# Adirondack Chairs



## woodworkerforchrist (Apr 25, 2013)

Good morning Ya'll!! So now I am trying to find a bigger item that sells well that I can make a profit better than or in addition to my small scroll sawn items. Working on making better and nicer keepsake and memorial boxes. But now also going to try to build nice sturdy cedar adirondack chairs. Theres alot on here about them and lots of great info, but just wanted to get some new updated advice on recent ones you all have made and things you have learned. I really like Norm Abrams chair the best and today I am finishing my first one. I made the first one pine just as a prototype and going to paint it and sell it. I am making a few adjustments and improvements.
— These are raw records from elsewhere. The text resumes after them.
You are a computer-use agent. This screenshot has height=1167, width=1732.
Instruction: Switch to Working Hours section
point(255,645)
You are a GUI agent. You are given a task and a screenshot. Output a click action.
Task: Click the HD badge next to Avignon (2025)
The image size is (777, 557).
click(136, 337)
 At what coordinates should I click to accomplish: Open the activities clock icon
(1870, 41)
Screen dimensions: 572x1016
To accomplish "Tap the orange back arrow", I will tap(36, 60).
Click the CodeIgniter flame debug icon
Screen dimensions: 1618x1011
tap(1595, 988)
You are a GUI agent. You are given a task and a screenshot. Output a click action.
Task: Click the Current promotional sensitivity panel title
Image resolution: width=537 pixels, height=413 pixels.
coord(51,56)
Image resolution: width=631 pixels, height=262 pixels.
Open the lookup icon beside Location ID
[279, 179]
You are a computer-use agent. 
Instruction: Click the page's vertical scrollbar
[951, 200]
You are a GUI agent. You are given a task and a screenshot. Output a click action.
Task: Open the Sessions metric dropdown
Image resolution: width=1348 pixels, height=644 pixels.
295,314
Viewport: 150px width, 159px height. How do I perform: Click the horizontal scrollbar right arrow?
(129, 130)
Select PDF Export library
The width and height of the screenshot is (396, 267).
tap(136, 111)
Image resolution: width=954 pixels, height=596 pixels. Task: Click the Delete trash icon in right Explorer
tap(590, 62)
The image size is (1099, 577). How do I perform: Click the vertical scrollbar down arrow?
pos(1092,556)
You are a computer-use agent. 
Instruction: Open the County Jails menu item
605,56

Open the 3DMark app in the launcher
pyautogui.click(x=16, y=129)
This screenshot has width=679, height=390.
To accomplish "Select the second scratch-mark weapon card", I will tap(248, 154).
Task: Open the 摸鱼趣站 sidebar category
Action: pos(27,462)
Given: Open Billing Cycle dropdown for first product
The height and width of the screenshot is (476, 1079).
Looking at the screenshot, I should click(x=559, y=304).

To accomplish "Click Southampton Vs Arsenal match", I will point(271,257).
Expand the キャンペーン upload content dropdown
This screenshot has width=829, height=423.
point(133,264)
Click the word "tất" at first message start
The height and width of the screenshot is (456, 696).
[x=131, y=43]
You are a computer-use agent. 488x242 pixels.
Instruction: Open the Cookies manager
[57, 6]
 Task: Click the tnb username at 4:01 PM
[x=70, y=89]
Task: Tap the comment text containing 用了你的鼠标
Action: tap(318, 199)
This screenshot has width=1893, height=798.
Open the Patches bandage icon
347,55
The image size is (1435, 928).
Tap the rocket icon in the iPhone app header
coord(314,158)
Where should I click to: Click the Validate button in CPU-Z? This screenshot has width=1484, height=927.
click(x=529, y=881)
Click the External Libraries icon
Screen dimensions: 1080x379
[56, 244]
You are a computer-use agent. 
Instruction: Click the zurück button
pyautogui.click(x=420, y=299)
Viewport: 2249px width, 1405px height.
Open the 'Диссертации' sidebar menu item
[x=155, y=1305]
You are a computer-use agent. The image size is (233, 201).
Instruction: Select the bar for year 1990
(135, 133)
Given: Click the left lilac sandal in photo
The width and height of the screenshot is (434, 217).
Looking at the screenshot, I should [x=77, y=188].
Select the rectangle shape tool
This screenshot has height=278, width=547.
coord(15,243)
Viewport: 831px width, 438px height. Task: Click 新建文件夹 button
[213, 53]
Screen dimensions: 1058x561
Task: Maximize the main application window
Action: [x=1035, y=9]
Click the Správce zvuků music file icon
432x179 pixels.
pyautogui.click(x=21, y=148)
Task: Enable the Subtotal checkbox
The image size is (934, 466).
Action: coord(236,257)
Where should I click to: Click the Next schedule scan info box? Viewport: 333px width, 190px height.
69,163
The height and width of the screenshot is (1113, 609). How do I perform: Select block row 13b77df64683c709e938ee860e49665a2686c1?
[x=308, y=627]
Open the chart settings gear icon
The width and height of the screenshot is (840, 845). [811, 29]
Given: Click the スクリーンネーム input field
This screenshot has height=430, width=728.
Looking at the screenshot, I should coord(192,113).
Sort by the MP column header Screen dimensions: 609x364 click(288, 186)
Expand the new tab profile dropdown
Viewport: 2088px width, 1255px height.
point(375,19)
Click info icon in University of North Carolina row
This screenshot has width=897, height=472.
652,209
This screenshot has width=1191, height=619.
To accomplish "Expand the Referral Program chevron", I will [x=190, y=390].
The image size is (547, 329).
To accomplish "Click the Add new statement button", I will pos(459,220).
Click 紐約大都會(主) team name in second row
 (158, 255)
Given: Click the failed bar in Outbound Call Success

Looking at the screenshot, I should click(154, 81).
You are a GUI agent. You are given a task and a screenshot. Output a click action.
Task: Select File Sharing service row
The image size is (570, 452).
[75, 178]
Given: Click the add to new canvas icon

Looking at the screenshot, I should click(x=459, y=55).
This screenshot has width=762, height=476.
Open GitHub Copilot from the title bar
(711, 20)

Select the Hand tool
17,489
I plan on making them out of cedar to start, with outdoor glue and stainless screws and thinking selling them for $150? Also would like to try to make a heavy duty one out of 5/4 decking. 
Questions: 
Is cedar a good medium priced outdoor wood to use?
If you use ss screws do you need to plug them? 
Have there been other improvements to Norms chair or others?
Whats a good price to start?
Can you use treated wood?
Is it better to leave cedar natural or use sealers?
Does it pay to sell them in gift shops, nurseries, consignment stores, etc?

Any and all advice and conversation on this would be greatly appreciated!


----------



## Puzzleman (May 4, 2010)

My first question is how did you arrive at the price of $150? You need to do a study of time and materials to determine what your price should be. I would also suggest you do these in production runs as that will improve your speed. There is a great blog on here by "Huff" that is very insightful about setting prices. It has helped me.

Along another line, I think that you need to do something unique with the chair along with the traditional style. Things that are different like the back being a fish head, martini glass, margarita glass, bird houses, shark bite, etc. These things will help to set you apart.

Another idea is to look into using plastic lumber. By using it, you create a chair that will not rot, not have to resealed and is available in different colors.


----------



## michelletwo (Feb 22, 2010)

you won't sell to us old people..can't get out of them, once in them  look for a young crowd


----------